_Gegeven opgave:_
Druk uit de tekst over de belevenis in de Hortus Botanicus letterlijk het gedeelte af van "Op het vlak" tot en met "in de tuin.".

_Getoonde tekst:_
-------

5.4.1 Het creëren van een belevenis
Voor het creëren van een belevenis voor de bezoekers van de Hortus Botanicus kunnen de volgende instrumenten de belevenis verrijken (Nijs en Peters, 2002): Animatie; Storytelling; Thematiseren; Alle zintuigen activeren.
Op het vlak van de animatie zijn vier vormen te onderscheiden, waar de Hortus Botanicus op zou kunnen inspelen:
1. Personele animatie: Hier valt elk personeel van de Hortus Botanicus onder. Van de medewerker bij de kassa tot de tuinmannen en vrouwen. Door zich toegankelijk op te stellen, kunnen ze ervoor zorgen dat bezoekers communicatiedrempels overwinnen. Deze proactieve houding is vooral nodig om beleveniszoekers te benaderen, maar ook kan de museummedewerker de ontdekker attenderen op bijzonderheden. De professionele/hobby bezoeker verwacht juist museummedewerkers die expert zijn op het gebied van de planten in de tuin.

-------

Gegevens over het lokaliseren van woorden en elementen
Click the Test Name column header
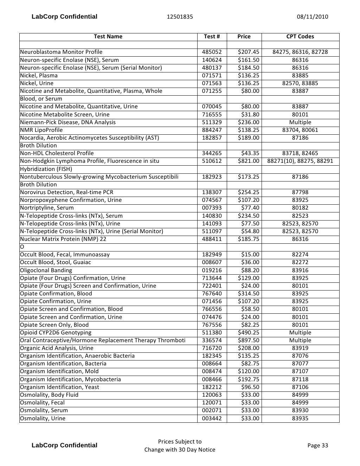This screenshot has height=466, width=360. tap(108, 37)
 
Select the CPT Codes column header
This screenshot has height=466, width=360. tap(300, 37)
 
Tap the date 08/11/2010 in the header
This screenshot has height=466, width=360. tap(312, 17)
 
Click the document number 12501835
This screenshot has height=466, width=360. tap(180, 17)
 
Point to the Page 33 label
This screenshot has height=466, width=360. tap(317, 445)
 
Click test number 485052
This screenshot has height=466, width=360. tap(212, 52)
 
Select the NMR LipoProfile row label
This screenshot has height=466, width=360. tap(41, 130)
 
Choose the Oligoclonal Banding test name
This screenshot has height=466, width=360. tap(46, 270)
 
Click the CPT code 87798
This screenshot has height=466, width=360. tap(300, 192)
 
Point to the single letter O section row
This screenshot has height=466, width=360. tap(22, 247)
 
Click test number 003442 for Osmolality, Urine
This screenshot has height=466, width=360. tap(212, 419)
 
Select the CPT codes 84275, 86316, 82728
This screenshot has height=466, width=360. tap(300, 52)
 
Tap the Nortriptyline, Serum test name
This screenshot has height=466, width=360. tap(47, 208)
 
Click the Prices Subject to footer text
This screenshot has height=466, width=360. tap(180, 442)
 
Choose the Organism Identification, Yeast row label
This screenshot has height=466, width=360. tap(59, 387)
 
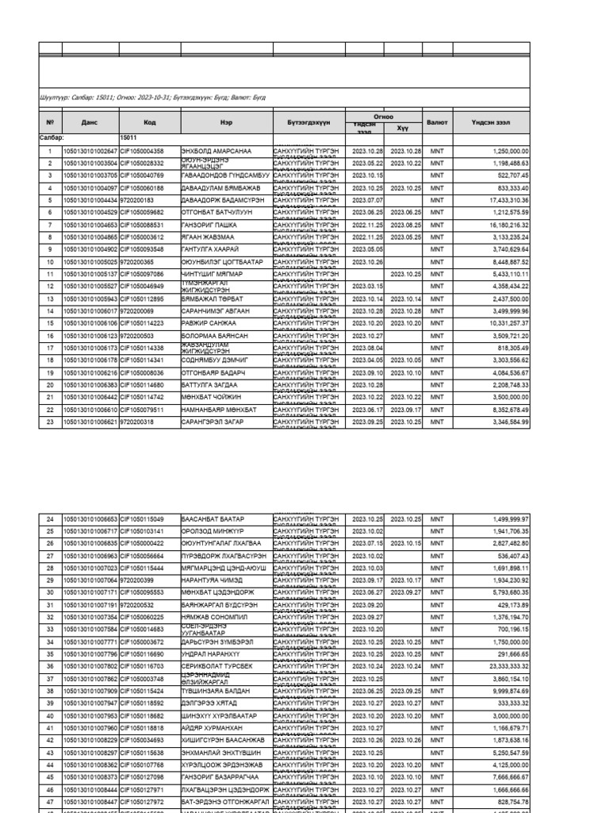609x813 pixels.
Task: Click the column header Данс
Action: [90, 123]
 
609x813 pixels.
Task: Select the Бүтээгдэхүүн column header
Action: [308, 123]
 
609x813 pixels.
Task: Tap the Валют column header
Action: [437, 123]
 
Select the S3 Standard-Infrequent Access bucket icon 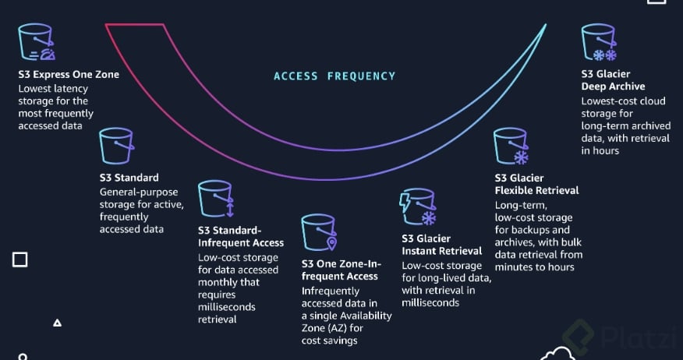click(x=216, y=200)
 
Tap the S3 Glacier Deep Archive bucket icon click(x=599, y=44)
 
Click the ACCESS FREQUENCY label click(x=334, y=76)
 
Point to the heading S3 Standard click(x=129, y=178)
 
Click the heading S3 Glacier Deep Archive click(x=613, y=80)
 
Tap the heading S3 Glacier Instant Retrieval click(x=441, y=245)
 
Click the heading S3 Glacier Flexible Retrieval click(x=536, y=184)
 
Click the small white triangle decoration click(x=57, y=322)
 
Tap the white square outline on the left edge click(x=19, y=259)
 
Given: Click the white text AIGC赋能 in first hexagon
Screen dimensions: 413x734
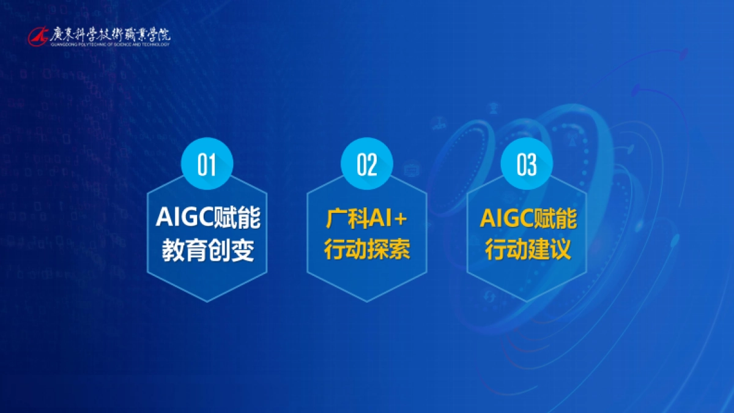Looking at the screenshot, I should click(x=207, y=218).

-------

_Geschreven antwoord:_
Op het vlak van de animatie zijn vier vormen te onderscheiden, waar de Hortus Botanicus op zou kunnen inspelen:
1. Personele animatie: Hier valt elk personeel van de Hortus Botanicus onder. Van de medewerker bij de kassa tot de tuinmannen en vrouwen. Door zich toegankelijk op te stellen, kunnen ze ervoor zorgen dat bezoekers communicatiedrempels overwinnen. Deze proactieve houding is vooral nodig om beleveniszoekers te benaderen, maar ook kan de museummedewerker de ontdekker attenderen op bijzonderheden. De professionele/hobby bezoeker verwacht juist museummedewerkers die expert zijn op het gebied van de planten in de tuin.